Alleenstaand

En dat verband dat moet met regelmaat verschoond worden, had de dokter gezegd. En hoe doe ik dat dan dokter, had ik geantwoord, want die etterende puist zat midden op mijn rug en daar kon ik met mijn handen en met mijn ogen op geen stukken na bij.

Het is één van de nadelen van het vrijgezel zijn, als je achterkant een medisch probleem heeft. Een huisgenoot kun je nog eens vragen je rug op te gaan, maar in je eentje breng je daar niets van terecht, ook al gebruik je spiegels, tangen, stokken of wat je maar kunt verzinnen. Vrouwen zijn dan nog relatief in het voordeel, die kunnen de rits van hun jurk eigenhandig dicht doen of opentrekken, dat zie ik een kerel nog niet presteren. Bij de dames dus honderd procent bereik voor het aanbrengen van smeerseltjes.

Maar ook voor andere diensten is het handig om een partner te hebben. Geeft u zichzelf bijvoorbeeld wel eens een nek- en schoudermassage, nee toch? Gaat u zelf wel eens met een flinke koorts boodschappen doen, ik vrees van wel ja. En hebt u genoeg aan uw eigen morele steun als het qua lichamelijke of geestelijke gezondheid slecht met u gaat? Maak dat de kat wijs, en daar heb je in deze omstandigheden meer aan.

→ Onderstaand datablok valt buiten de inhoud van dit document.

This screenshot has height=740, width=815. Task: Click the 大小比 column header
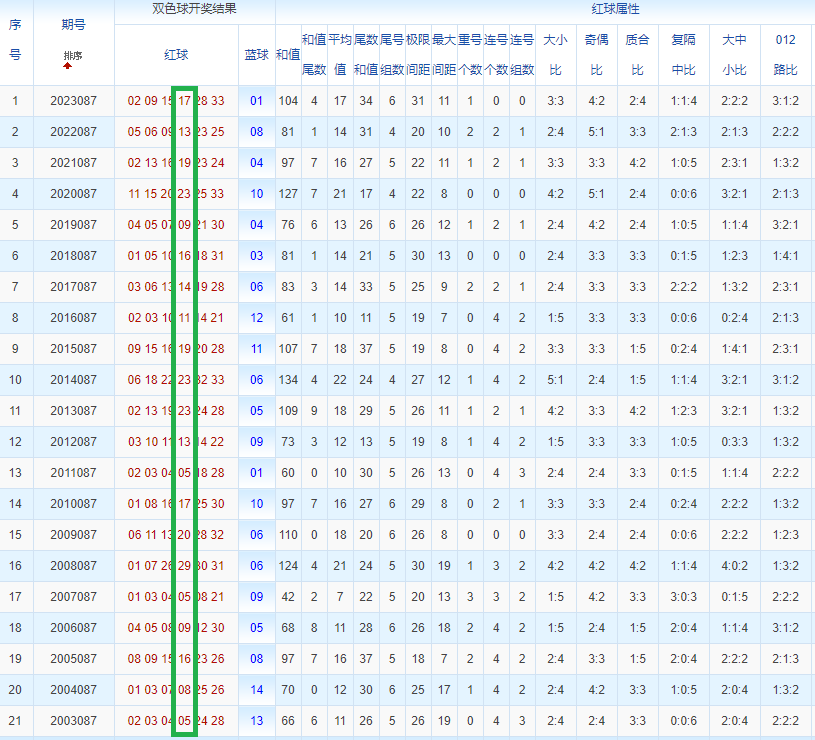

Een partner is meestal tegelijk een mantelzorger zoals dat heet, of u moet het wel bijzonder vrijblijvend met elkaar hebben geregeld. Daarnaast bestaat er natuurlijk familie, maar die woont tegenwoordig niet zelden over het hele land verspreid en heeft het o zo druk. Dit laatste geldt eveneens voor vrienden, en wanneer u de laatste keer burenhulp op medisch of psychologisch gebied hebt gekregen of gegeven dat moet u maar eens nagaan.

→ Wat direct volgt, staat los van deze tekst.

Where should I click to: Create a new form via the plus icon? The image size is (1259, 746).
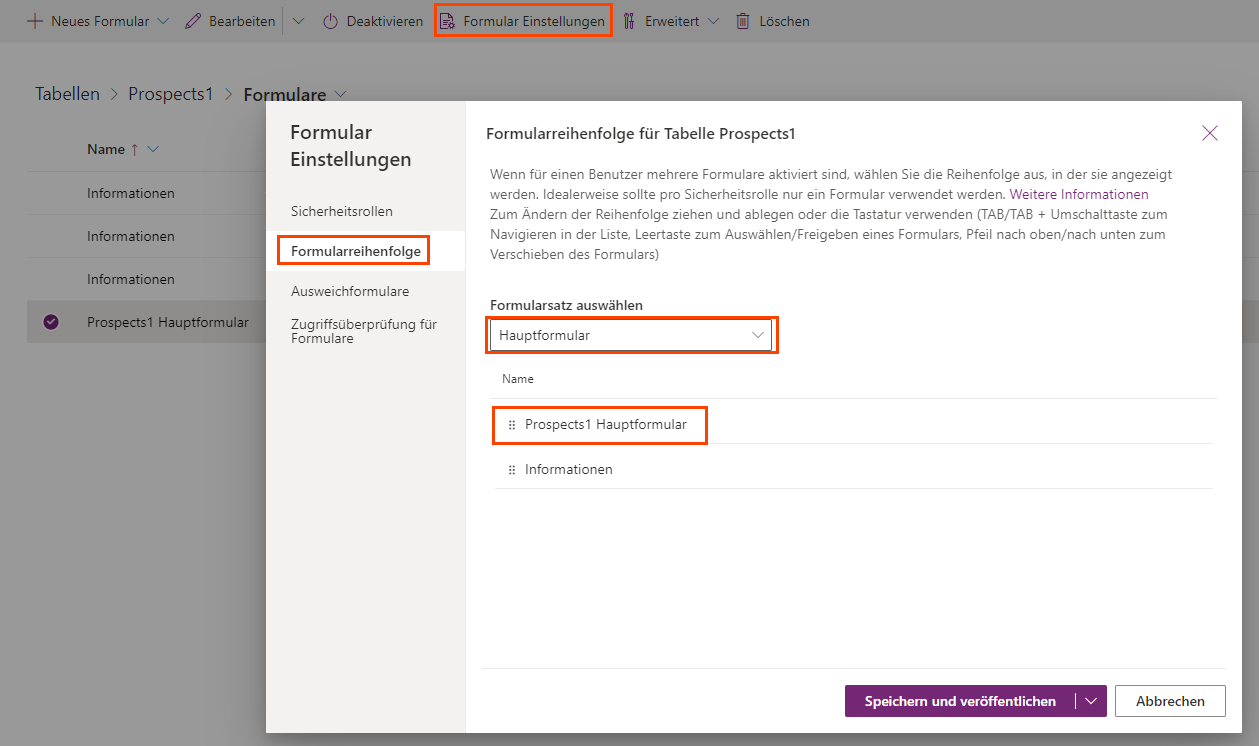[34, 20]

Ho, wacht even. Misschien kan ik dit alles alleen constateren voor het oerautochtone deel van onze burgers, die via de veranderingen van de jaren ’50 en ’60 van de vorige eeuw in een zeer individualistische cultuur groot zijn geworden. Misschien is de vanzelfsprekende hulp en bijstand aan familie, vrienden en buren nog redelijk intact bij onze versere landgenoten, die veel hechtere sociale verbanden hebben meegebracht met hun immigratie; laat u het me maar eens weten alstublieft.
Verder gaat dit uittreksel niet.